There once were seven central banks (that I follow), that each had an economy and an actively traded currency, and all was well in the world. Fast forward through a global financial crisis to today and the world economy is recovering, being led by the US.
The US economy being shepherded by the Federal Reserve, is doing OK. Growth is slow but steady, and inflation, as monitored by the Fed, is trending below its long-term averages. Both the previous Fed Chair Bernanke, and the current Fed Chair [and Bernanke disciple], Janet Yellen, have stated that the Fed will be willing to accept inflation above its long-term trend as long as employment and GDP lag behind.
The Bank of Canada is dancing to a similar tune, as wages and other drivers of core price inflation in Canada remain stymied. The same can be said for the Bank of England, and the Bank of Japan where again inflation targets are quantified by the central banks and reflected in their monetary policies . Wages in the US are not increasing because of slack in the labor markets, but that problem is slowly fixing itself. In the United Kingdom, wages are not increasing for a similar reason, but, they are however, dealing with real estate prices that are growing faster than incomes (especially in London) being driven by foreign buyers. The Bank of Japan is in the process of undoing almost 20 years of economic stagnation, and price deflation. Prices, wages, and interest rates have been falling since the early 1990s, but now monetary and fiscal policy are both being aligned to support the intended shift in the macro-economy.

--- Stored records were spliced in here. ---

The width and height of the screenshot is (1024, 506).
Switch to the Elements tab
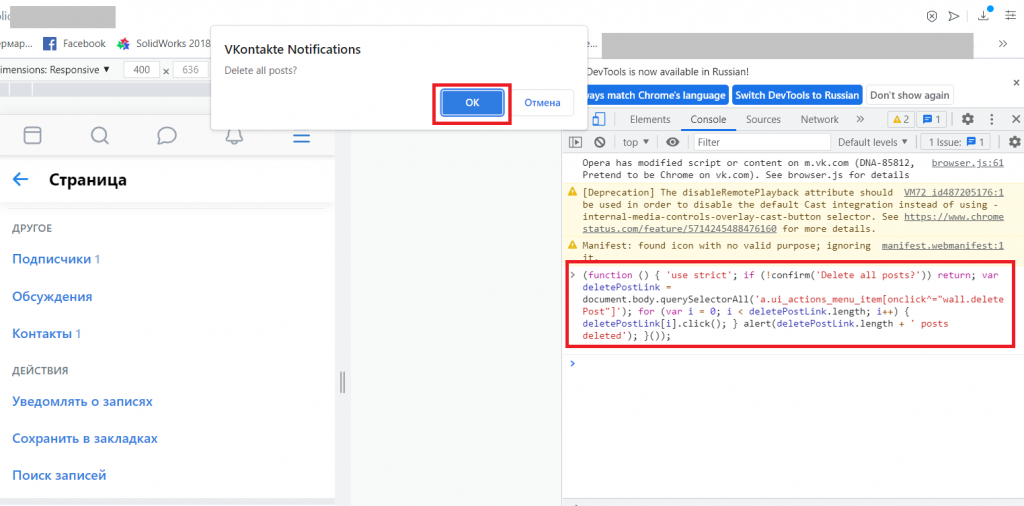(650, 120)
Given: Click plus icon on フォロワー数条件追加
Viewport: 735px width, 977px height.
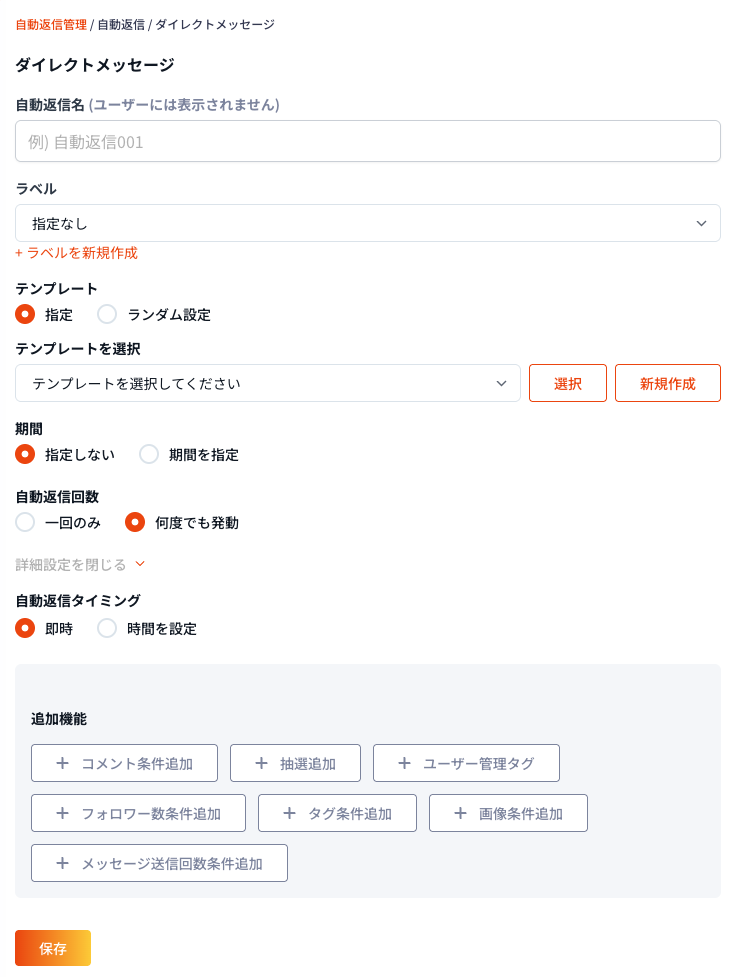Looking at the screenshot, I should point(62,813).
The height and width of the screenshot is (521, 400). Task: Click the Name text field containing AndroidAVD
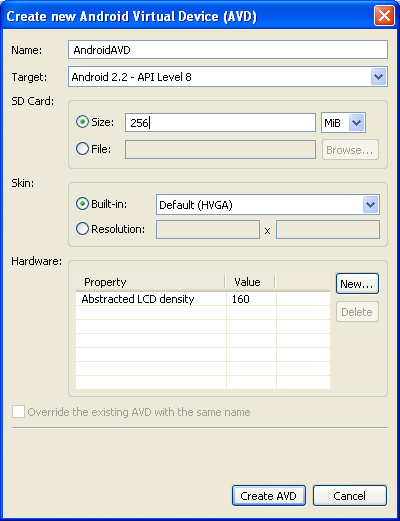(x=228, y=50)
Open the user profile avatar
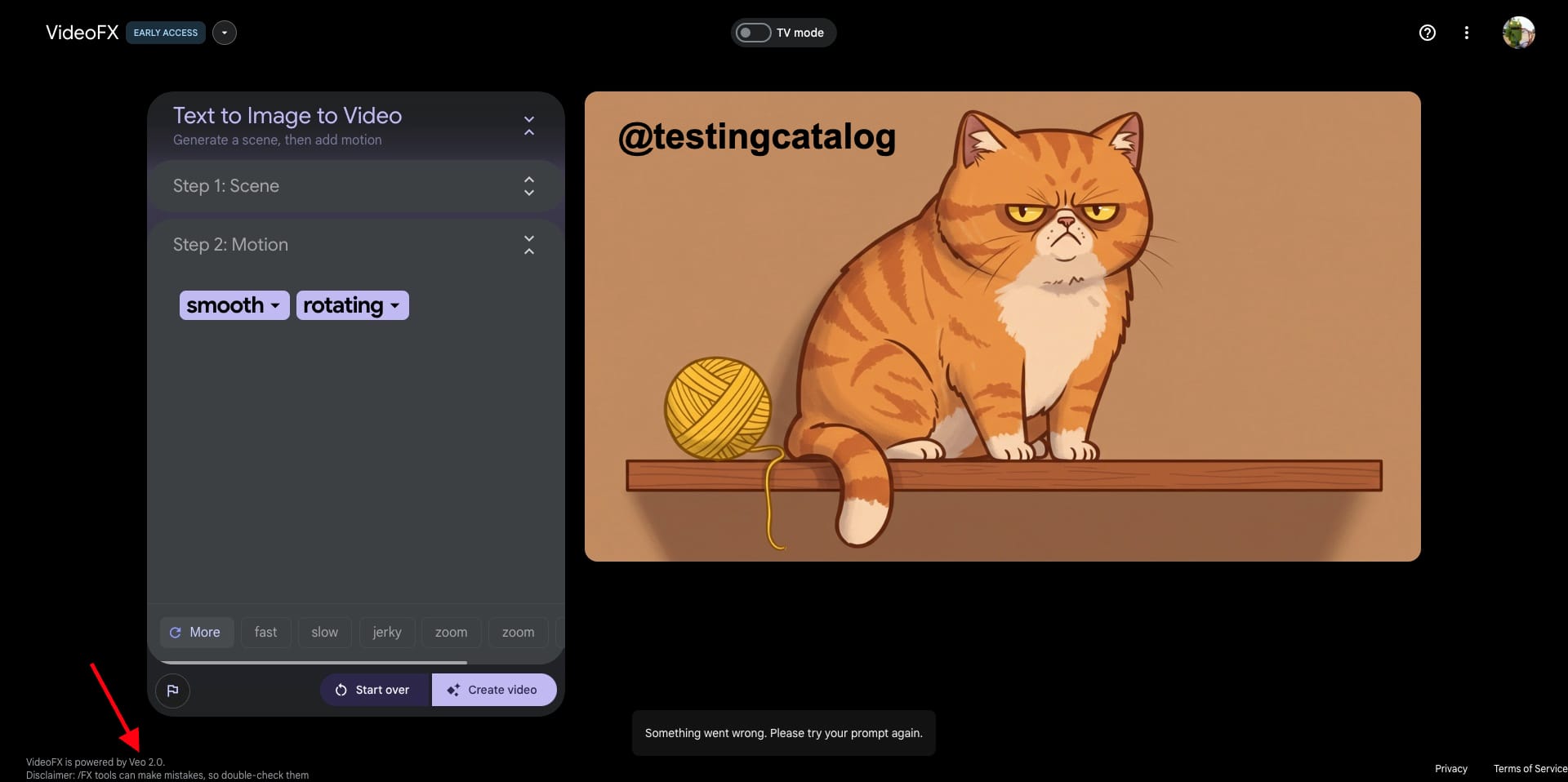 click(x=1518, y=33)
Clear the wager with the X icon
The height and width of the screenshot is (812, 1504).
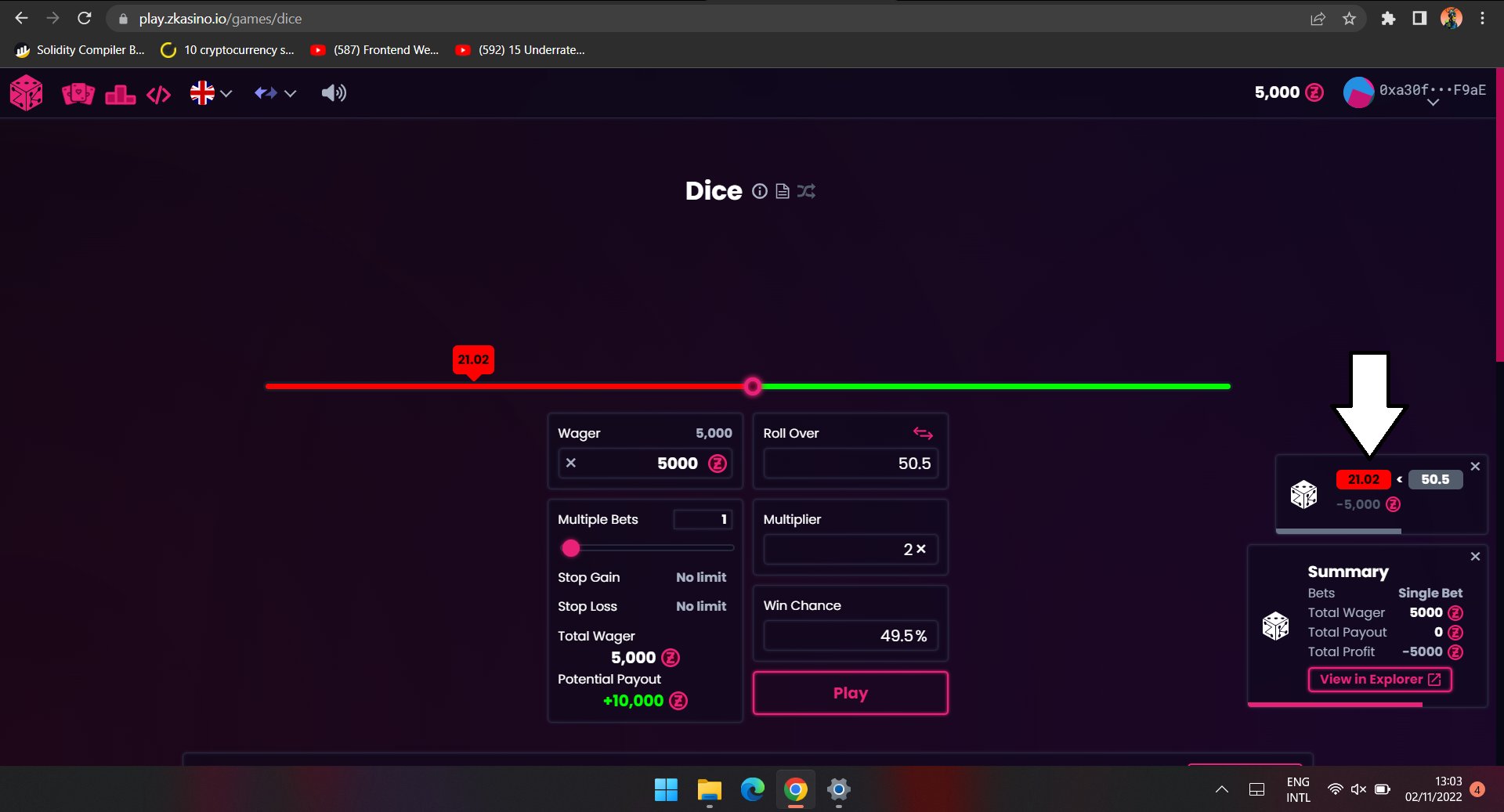[571, 463]
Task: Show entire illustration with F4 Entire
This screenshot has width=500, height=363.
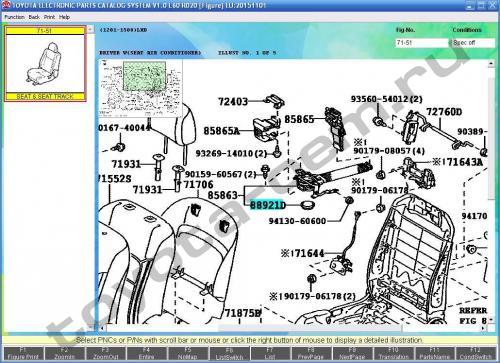Action: [x=146, y=353]
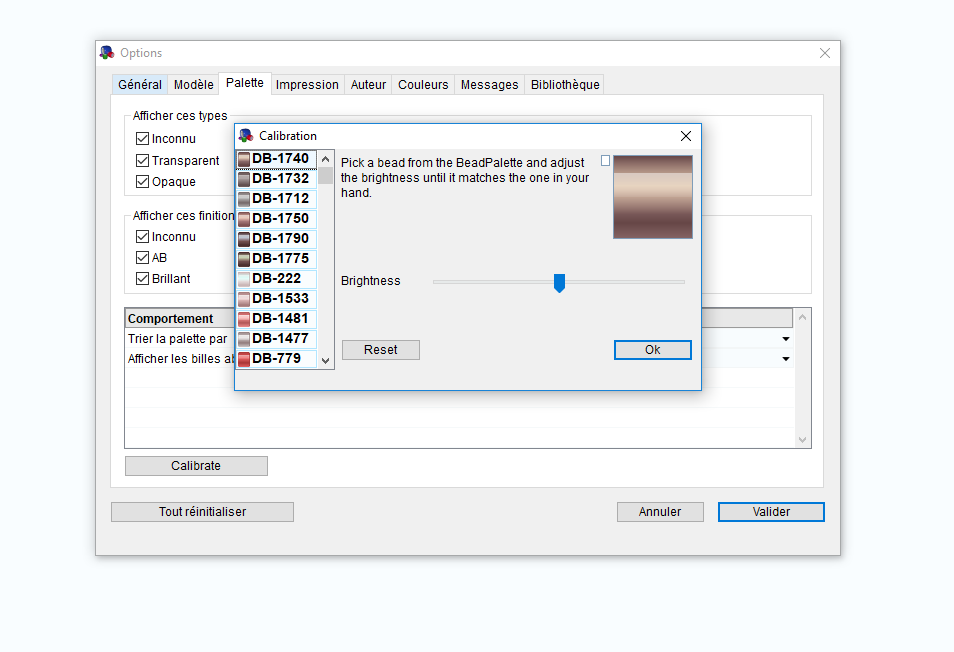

The remaining three banks are the Reserve Bank of Australia, the European Central Bank, and the Swiss National Bank. Each one with its own set of ‘personal’ problems to contend with. In Australia, the issue is the slowdown in Chinese growth in manufacturing, for which Australia exports the bulk of the raw materials it mines. The slowdown is rippling through the Australian labor market which happens to be heavily weighted in the [you guessed it] mining sector. On the European continent, Germany is starting to show signs of exhaustion as its customer -- the rest of Europe -- is not doing so well. The other major players including France, Italy, and Spain and some minor ones are focused on government bond yields while economic growth stagnates and prices fall. In Switzerland, where money goes to hide when there is risk afoot on the continent, the Swiss National Bank has to guard its economy against capital flight from the Euro area to their little haven.
Each of these banks has ended up in a unique position, stemming from global rebalancings due to half a decade plus of emergency monetary policy, but none more precarious than the Fed. Central Bankers around the world are taking their cues indirectly from the Fed; as Chinese domestic consumption is not yet able to replace the shortfall in US consumption. The rest of the world is waiting for someone to step up and buy. Europe needs time to find a new economic equilibrium, as debt and low productivity work their course, while the US, who is on a similar path just has a head-start and a more resilient economic base.
Central Bankers were able to co-ordinate monetary policy stimulus in response to the global financial crisis; but the panic was universal. The timing of the undoing is not so universal now that it’s safe to call an end to the crisis. The Banks must now normalize their policies and let the (somewhat) free markets get back to the tedious work of setting prices from wages, to interest rates, to gold, and real estate.